Antonio suffers from permanent post-stroke visual impairment which has left him with one-eyed vision. He recently developed a cataract in his healthy eye. Antonio suffers from high blood pressure, atrial fibrillation and a drug-induced metabolic disorder. For the past 10 years he has also suffered from urinary incontinence as a result of prostate cancer, for which he underwent surgery and radiotherapy. Showing no signs of dementia or memory loss, he lives independently, although visual impairment made him decide to give up driving.
Care for the elderly
Antonio is a boomerang patient. Boomerang patients are those patients who, once discharged from the hospital, will have to return within a few days.

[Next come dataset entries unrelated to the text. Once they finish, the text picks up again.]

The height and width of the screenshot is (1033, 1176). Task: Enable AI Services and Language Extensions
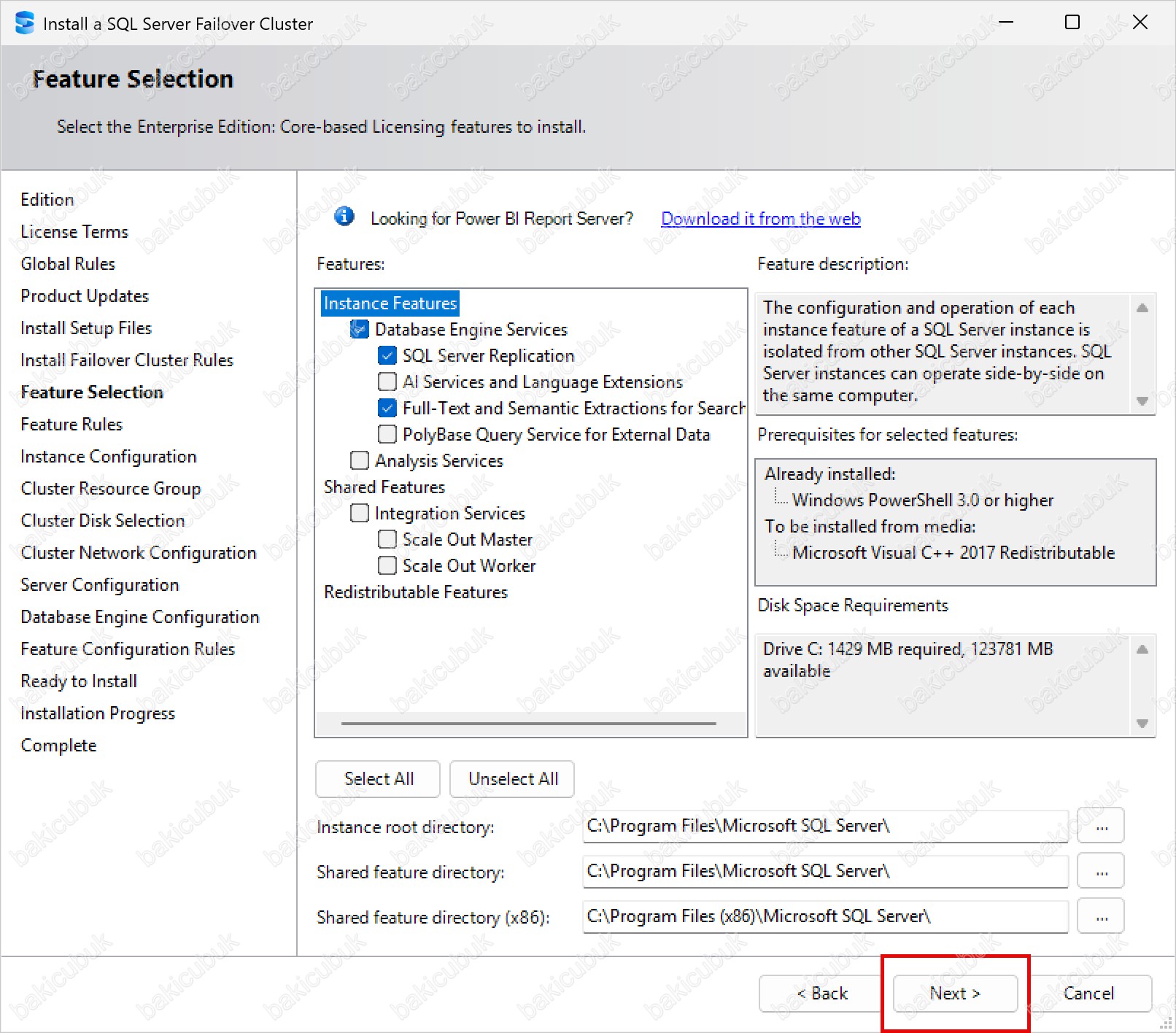coord(387,382)
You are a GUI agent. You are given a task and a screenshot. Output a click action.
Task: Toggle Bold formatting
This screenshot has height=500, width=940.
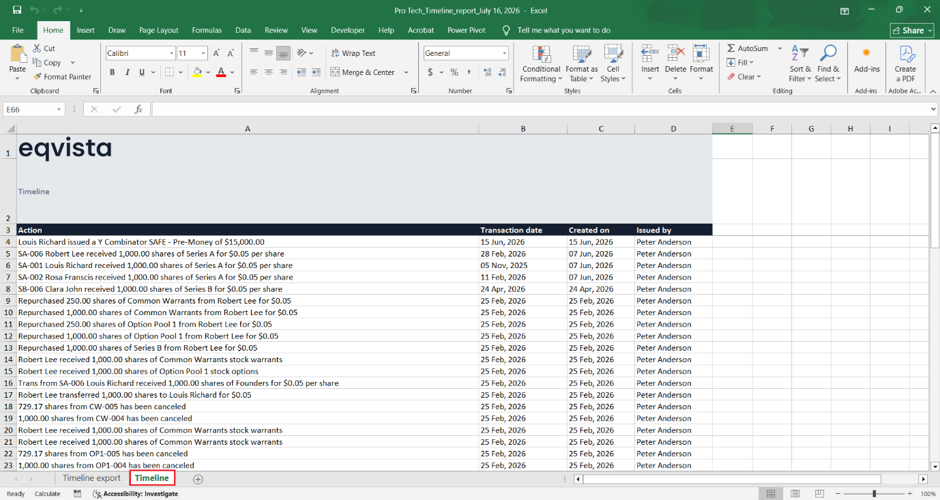click(x=112, y=72)
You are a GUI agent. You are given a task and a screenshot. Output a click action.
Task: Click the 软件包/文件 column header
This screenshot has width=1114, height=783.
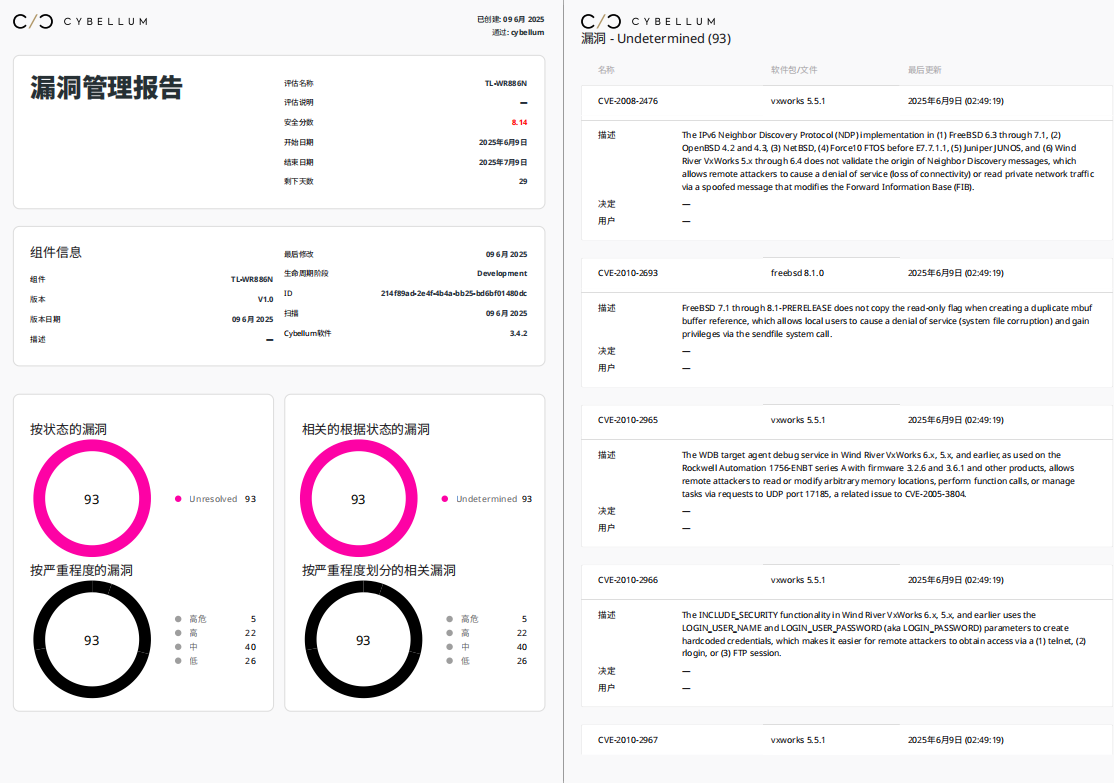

They are usually elderly people who respond well to medical treatment, but because of economic, cognitive or physical reasons are unable to follow a therapeutic protocol. “Being unable to read a prescription or go to a pharmacy are just two of the trivial reasons why treatment often fails", explains Prof. Bernabei, of the Università Cattolica del Sacro Cuore in Rome. He gathered the best international experts in public assistance with the aim of harmonising tailor-made healthcare for the elderly.
Ageing society
The initiative is called SHELTER, an EU-funded project for re-orienting national health systems towards a change of approach in treating patients. “This should become the reference health strategy for the European Union in order to achieve effective and efficient therapeutic goals”, continues Prof. Bernabei. “Lowering costs while ensuring appropriate health services is of paramount importance in an ageing society.”
Complete view
The tool used by Prof. Bernabei and his colleagues is called Minimum Data Set (MDS). This instrument provides a complete view not only of individual pathologies, but also of the lifestyle, social environment and economic constraint of each individual patient.
Everyday life
"Producing health services in series is neither efficient nor effective for medical systems, especially when it comes to providing long-term care for the multi-pathology elderly", concludes Prof. Bernabei. "Instead, we must start taking into account related problems that the elderly have to deal with: not only diseases, but socio-economic, familiar issues as well as cognitive impairment that affect everyday life and therefore medical treatment success."